EXERCISE PROMPT. Copy the lines below word for word, from the line containing "This screenshot has height=361, width=720." through the end of the lines, and leave out the pictures.
START DATA SECTION
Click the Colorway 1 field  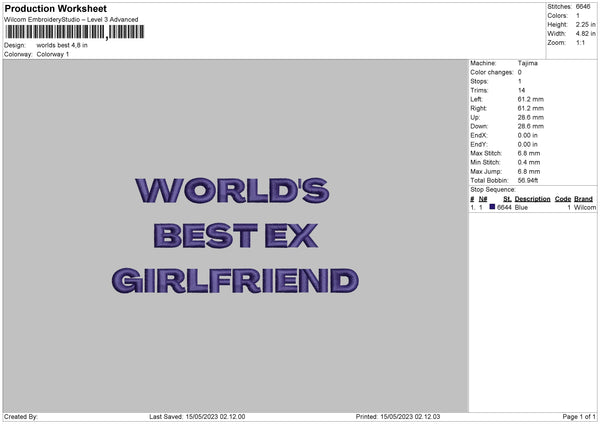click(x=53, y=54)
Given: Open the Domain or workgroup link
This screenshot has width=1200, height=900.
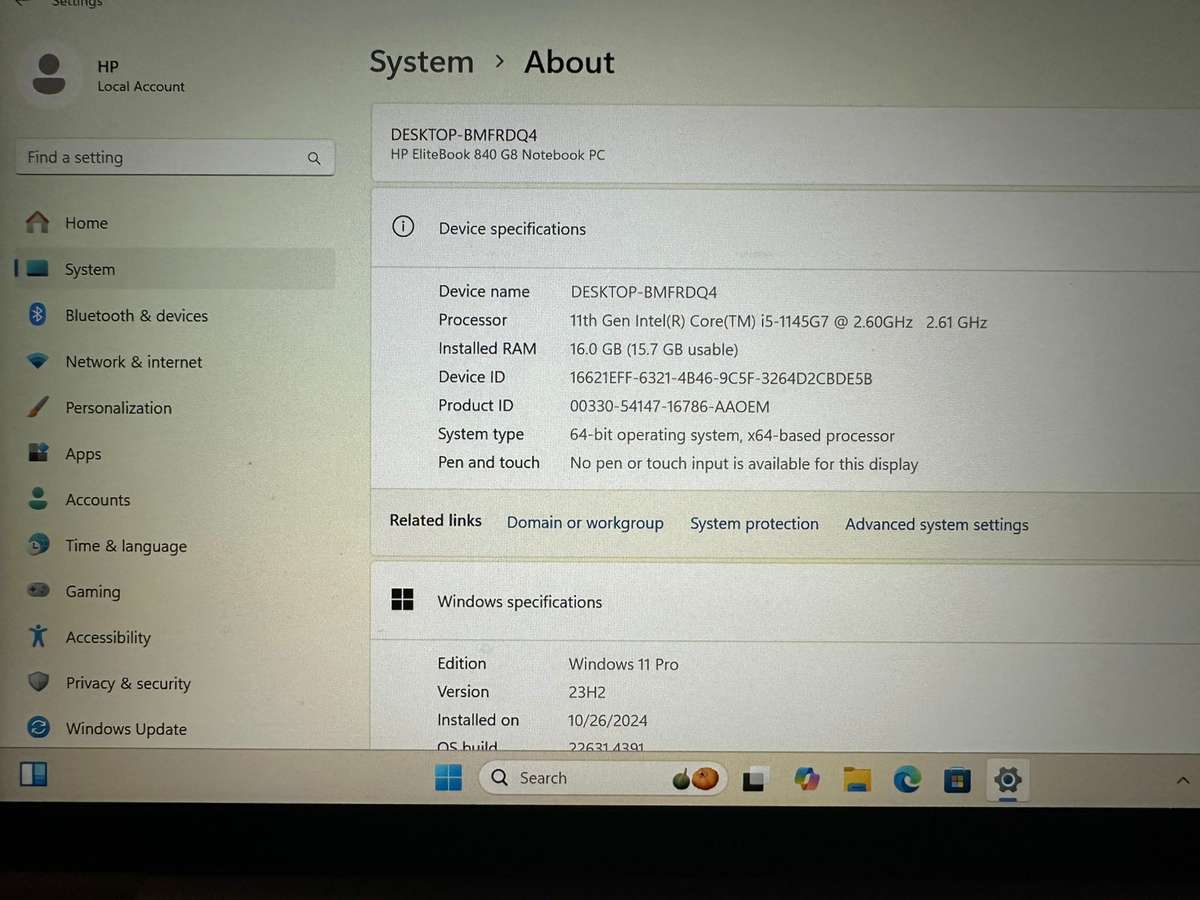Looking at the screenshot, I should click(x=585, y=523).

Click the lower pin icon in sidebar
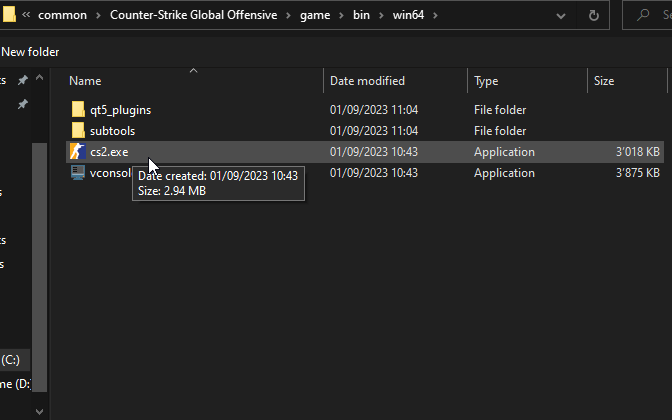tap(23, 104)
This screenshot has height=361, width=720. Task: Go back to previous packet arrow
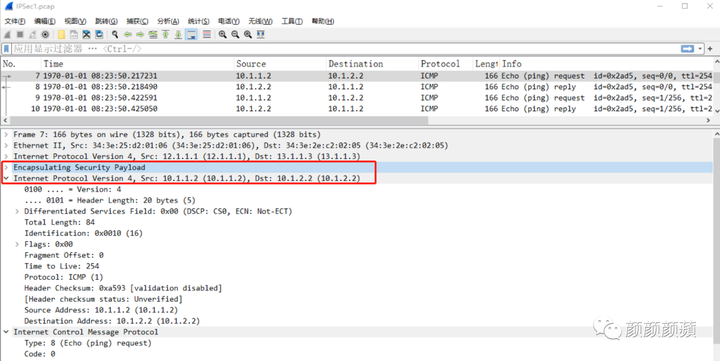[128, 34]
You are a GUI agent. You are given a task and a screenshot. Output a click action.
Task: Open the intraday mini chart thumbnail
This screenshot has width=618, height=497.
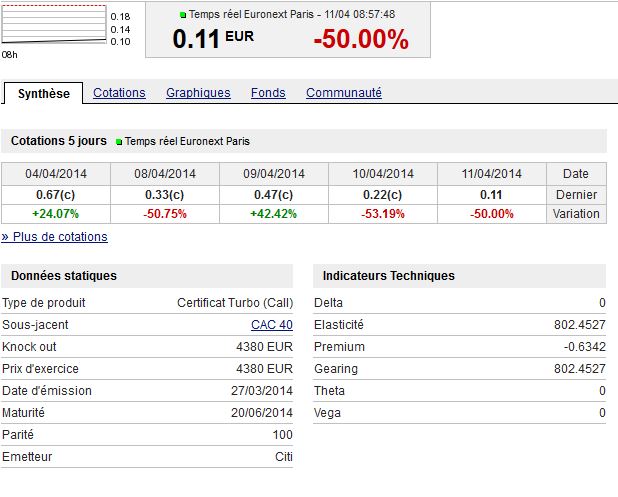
END DATA SECTION
TASK RESPONSE.
This screenshot has height=361, width=720. Task: Go back to previous packet arrow
[128, 34]
You are a GUI agent. You are given a task and a screenshot. Output a click action.
Task: Open the intraday mini chart thumbnail
This screenshot has width=618, height=497.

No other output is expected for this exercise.